Bir masa etrafında söylenen her söz Edirne’den Hakkari’ye her yerde öyle bir dalgalandı ki. Herkes kendi açısından yaşananlarda suçlular aradı, haklılar aradı. Biz de kendi açımızdan değerlendirelim yaşananları…
Ben Meral Akşener’in masanın ve ülkenin geleceğiyle ilgili en hassas lider olduğunu düşünenlerdenim. Ortaya koyduğu Ekrem İmamoğlu-Mansur Yavaş tercihlerinin sokaklarda, meydanlarda, sosyal medyada bir karşılığı var. Bu iki isimden biri ile seçime gidilmesinin seçimi garantilemek anlamına geldiğini ortaya koyması oldukça gerçekçiydi. Ancak masa öyle düşünmüyordu. Ve bu da siyasi deprem yaratmak üzereydi ki, olaylar artçılarla geçiştirildi! Yaşanan gelgitlerin ardından bulunan buluşulan orta noktada ise hem masanın hem de Meral Akşener’in birer adım atması olayı tatlıya bağladı. En azından şimdilik…
Bu kadar güçlü siyasi geleneklerden gelenlerin tartışmasını çok doğal karşılıyorum. Söyledikleri her söz milyonları etkiliyor çünkü. Atacakları her adımın geri dönüşü çok sert olabilir. Bu yüzden ‘Masa’ adeta uçurumun eşiğinden döndü.
Cumhurbaşkanı Erdoğan’ın bu dönemde olayları sessiz bir şekilde takip etmesi de ilginç. Olayların gidiş istikametine bakmak ve ona göre değerlendirme yapmak istiyor belki de. Zira, kişisel siyasi tarihinin ve partisinin en kritik seçimine gittiğinin kendisi de farkında. O yüzden atılacak adımlar noktasında on düşünüp bir adım atma gereksinimi hissediyor olabilir. Seçim takvimi ortaya konduğunda muhtemelen bu süreci yoğun şekilde eleştirecektir.
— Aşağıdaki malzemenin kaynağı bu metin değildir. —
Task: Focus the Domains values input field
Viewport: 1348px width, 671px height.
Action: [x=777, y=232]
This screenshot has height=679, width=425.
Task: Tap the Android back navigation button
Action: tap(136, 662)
Peki bu yaşananlar zarar vermedi mi derseniz, tabi ki verdi cevabını veririm. Birbirilerine olan güvenleri ve anlayışları noktasında herkes bir adım geri adım attı. Deprem gibi oldu biraz da. Sinirleri boşaldı herkesin birbirine. Ancak ortak motivasyonları noktasında bir değişme yok. Hedefleri 21 yıllık Erdoğan iktidarını bitirip Başkanlık sistemini değiştirmek. Masanın en güçlü ayağını ne herhangi bir parti ne de başka bir şey oluşturuyor. Masanın en güçlü ayağı Erdoğan devrinin bitirilip, Güçlendirilmiş Parlamenter Sisteme geçebilmek.
Bunu başarabilirler mi, onu 14 Mayıs tarihi gösterecek.